Not only did EUS provide highly accurate tumor staging, EUS also provided detailed imaging of mediastinal lymph nodes. In the traditional radial EUS configuration, only imaging of lymph nodes was possible. With the recent introduction of linear EUS, FNA has become standard and has dramatically improved the accuracy of lymph node staging.
Principles of EUS-FNA
EUS-FNA has dramatically increased the accuracy of esophageal cancer staging through lymph node aspiration. What are the principles used in the aspiration of lymph nodes? The first principle of EUS-FNA is the safety of the procedure. When small-gauge needles (22 or 25 gauge) are placed across the esophagus, the rate of complications (such as bleeding, infection, pneumomediastinum) is surprisingly rare. The esophagus (and the rest of the GI tract) has proven to be a remarkable window for FNA. The small tracts made by the passage of the needle are quick to close and seal over completely. Bleeding is rare because the endoscopist is able to guide the needle very accurately with Doppler imaging and avoid blood vessels.
The second principle of EUS-FNA is the high quality of aspiration cytology. Despite the needle passing through the echoendoscope, into the esophageal lumen, and across the esophageal wall, the quality of cytology of the aspirated lymph node is relatively high. There are several key characteristics of EUS-FNA that assure high-quality cytology. Most importantly, the aspiration needle is occluded by a stylet when it is passed through the esophageal wall, preventing the passage of gastroesophageal mucosal material into the needle. Aspiration of lymph nodes provides highly recognizable cytologic material for the cytologist. It is rare for gastroesophageal contamination to cause falsely negative or positive cytology.
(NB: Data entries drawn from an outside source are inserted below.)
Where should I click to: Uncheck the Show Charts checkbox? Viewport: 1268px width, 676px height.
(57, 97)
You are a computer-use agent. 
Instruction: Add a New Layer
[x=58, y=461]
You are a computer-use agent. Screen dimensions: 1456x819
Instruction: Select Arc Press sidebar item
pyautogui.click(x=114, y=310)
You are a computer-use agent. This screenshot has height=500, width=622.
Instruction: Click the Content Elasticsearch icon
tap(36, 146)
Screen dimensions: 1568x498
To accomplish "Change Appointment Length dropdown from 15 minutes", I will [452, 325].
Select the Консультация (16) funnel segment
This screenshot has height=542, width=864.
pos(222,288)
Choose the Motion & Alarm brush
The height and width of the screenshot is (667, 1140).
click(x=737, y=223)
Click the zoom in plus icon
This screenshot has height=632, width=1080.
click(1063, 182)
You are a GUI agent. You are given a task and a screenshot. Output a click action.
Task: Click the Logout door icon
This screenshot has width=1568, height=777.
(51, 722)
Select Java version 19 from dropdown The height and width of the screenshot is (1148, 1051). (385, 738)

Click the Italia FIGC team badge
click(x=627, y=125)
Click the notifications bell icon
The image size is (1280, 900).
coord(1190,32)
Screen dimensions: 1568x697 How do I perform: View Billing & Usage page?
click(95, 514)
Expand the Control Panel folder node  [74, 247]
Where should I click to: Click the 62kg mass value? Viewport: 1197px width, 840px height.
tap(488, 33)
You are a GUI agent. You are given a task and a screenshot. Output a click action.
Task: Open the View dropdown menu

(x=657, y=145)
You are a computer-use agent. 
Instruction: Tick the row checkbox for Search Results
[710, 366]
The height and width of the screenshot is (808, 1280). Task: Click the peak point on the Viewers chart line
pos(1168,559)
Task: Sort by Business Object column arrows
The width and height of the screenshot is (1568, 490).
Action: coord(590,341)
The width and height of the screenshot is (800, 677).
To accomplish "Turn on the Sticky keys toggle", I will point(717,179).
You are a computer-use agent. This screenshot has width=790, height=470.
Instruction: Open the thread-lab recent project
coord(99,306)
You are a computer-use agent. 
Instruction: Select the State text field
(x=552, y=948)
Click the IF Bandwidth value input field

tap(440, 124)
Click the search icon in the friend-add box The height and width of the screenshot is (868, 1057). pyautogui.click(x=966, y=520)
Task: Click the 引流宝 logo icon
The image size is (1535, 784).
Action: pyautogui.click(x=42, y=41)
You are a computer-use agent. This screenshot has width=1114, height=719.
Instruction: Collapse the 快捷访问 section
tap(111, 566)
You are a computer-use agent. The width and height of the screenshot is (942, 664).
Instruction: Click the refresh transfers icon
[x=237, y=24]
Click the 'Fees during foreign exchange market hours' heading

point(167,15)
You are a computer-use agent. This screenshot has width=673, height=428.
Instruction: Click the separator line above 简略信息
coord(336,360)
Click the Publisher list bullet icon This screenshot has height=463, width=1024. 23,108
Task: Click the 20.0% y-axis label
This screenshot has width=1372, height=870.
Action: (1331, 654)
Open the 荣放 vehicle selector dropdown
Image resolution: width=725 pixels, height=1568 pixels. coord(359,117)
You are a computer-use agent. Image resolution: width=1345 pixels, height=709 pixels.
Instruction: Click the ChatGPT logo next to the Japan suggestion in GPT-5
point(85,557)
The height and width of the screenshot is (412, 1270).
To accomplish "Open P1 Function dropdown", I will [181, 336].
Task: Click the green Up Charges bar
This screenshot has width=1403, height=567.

The third principle of EUS-FNA is the least secured one. Although EUS imaging readily detects lymph nodes along the esophagus (for distances up to 5 cm) and it is technically easy, there is some uncertainty as to how well aspiration cytology detects malignancy. In the original studies of a large spectrum of patients with mediastinal lymphadenopathy, the accuracy of EUS-FNA was 94% in the detection of malignancy in enlarged lymph nodes. In the staging of esophageal cancer, the accuracy of EUS-FNA for detecting malignancy in celiac lymph nodes has proven to be highly sensitive (90%). Aspiration cytology is dependent upon the ability of the cytologist to recognize malignant cells within lymphocytes.